Word for word, write out all the entries below, omitting every picture.

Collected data
----
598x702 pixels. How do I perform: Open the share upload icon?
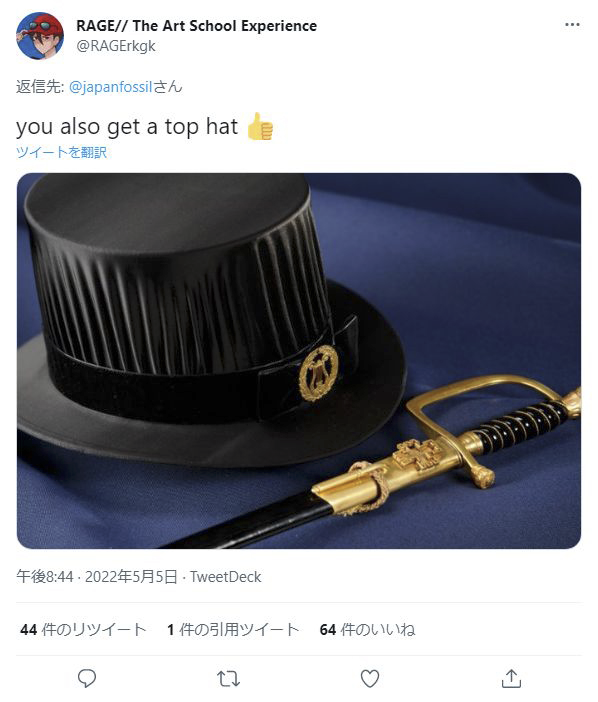tap(511, 678)
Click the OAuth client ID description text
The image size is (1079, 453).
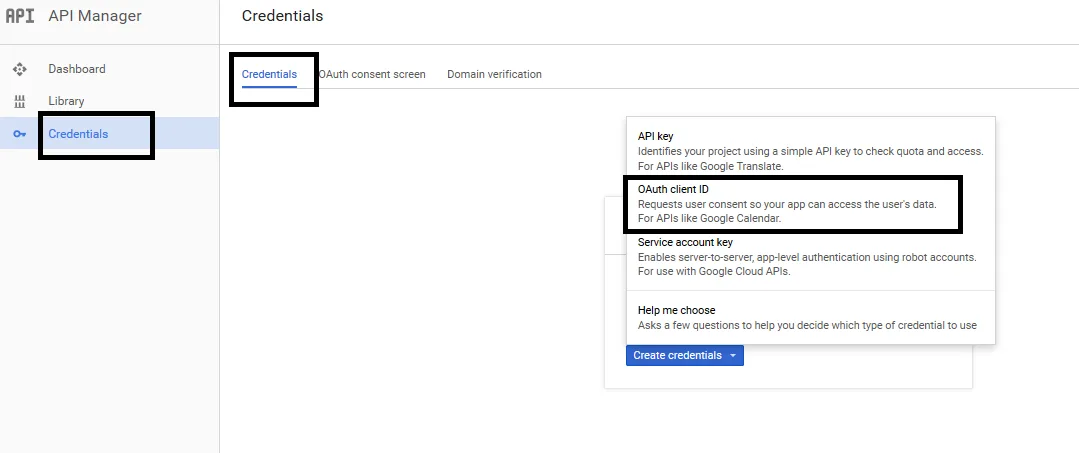(x=787, y=211)
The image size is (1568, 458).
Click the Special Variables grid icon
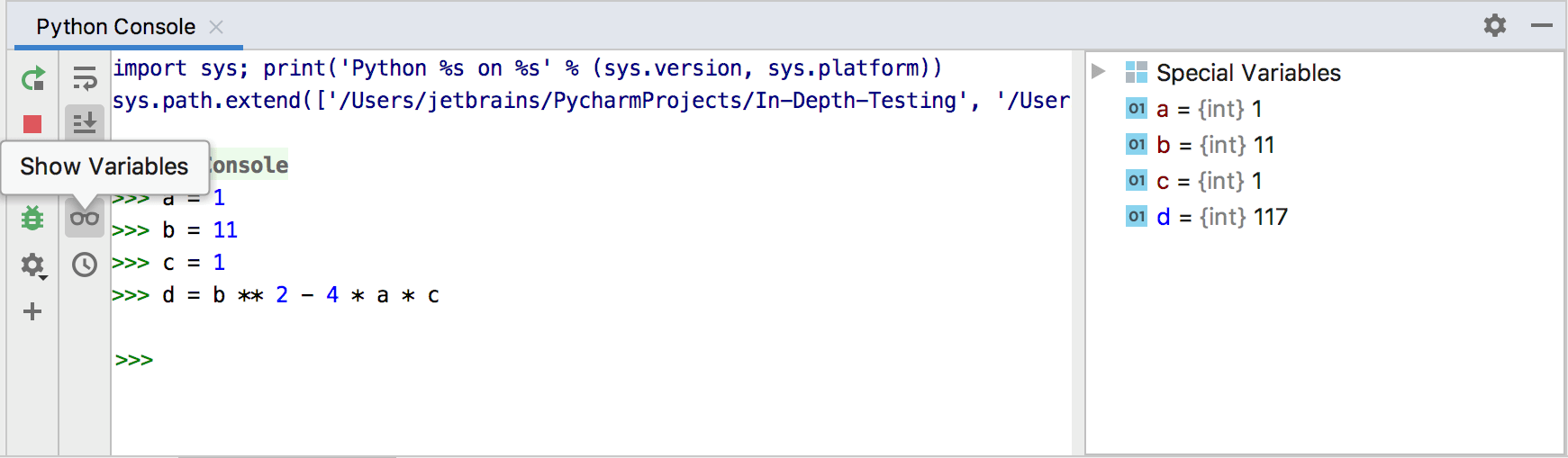1137,72
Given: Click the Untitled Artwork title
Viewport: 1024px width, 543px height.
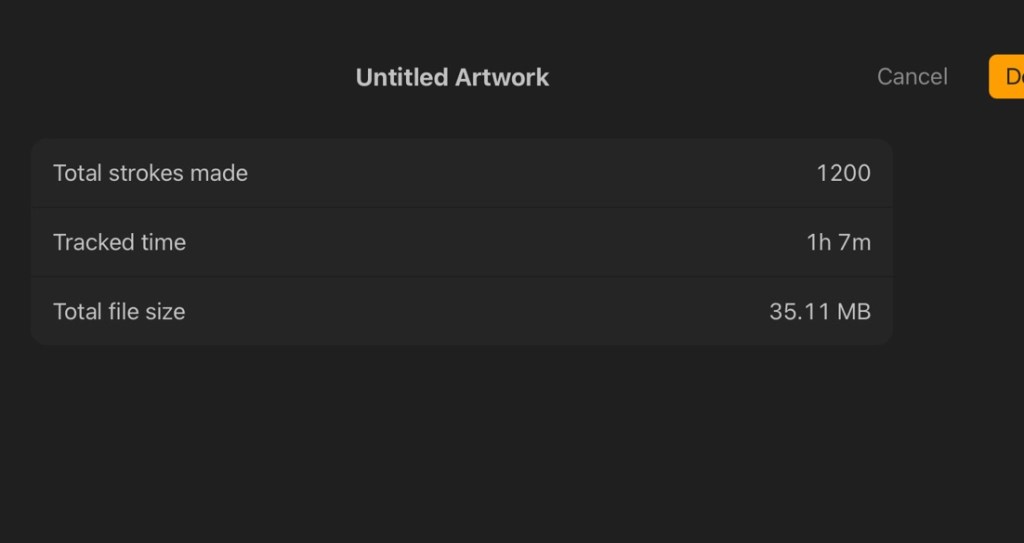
----
### YOUR SOLUTION
598x702 pixels. How do I perform: Open the share upload icon?
tap(511, 678)
Click the OAuth client ID description text
The image size is (1079, 453).
(x=787, y=211)
The image size is (1568, 458).
Click the Special Variables grid icon
1137,72
Given: Click the Untitled Artwork title
Viewport: 1024px width, 543px height.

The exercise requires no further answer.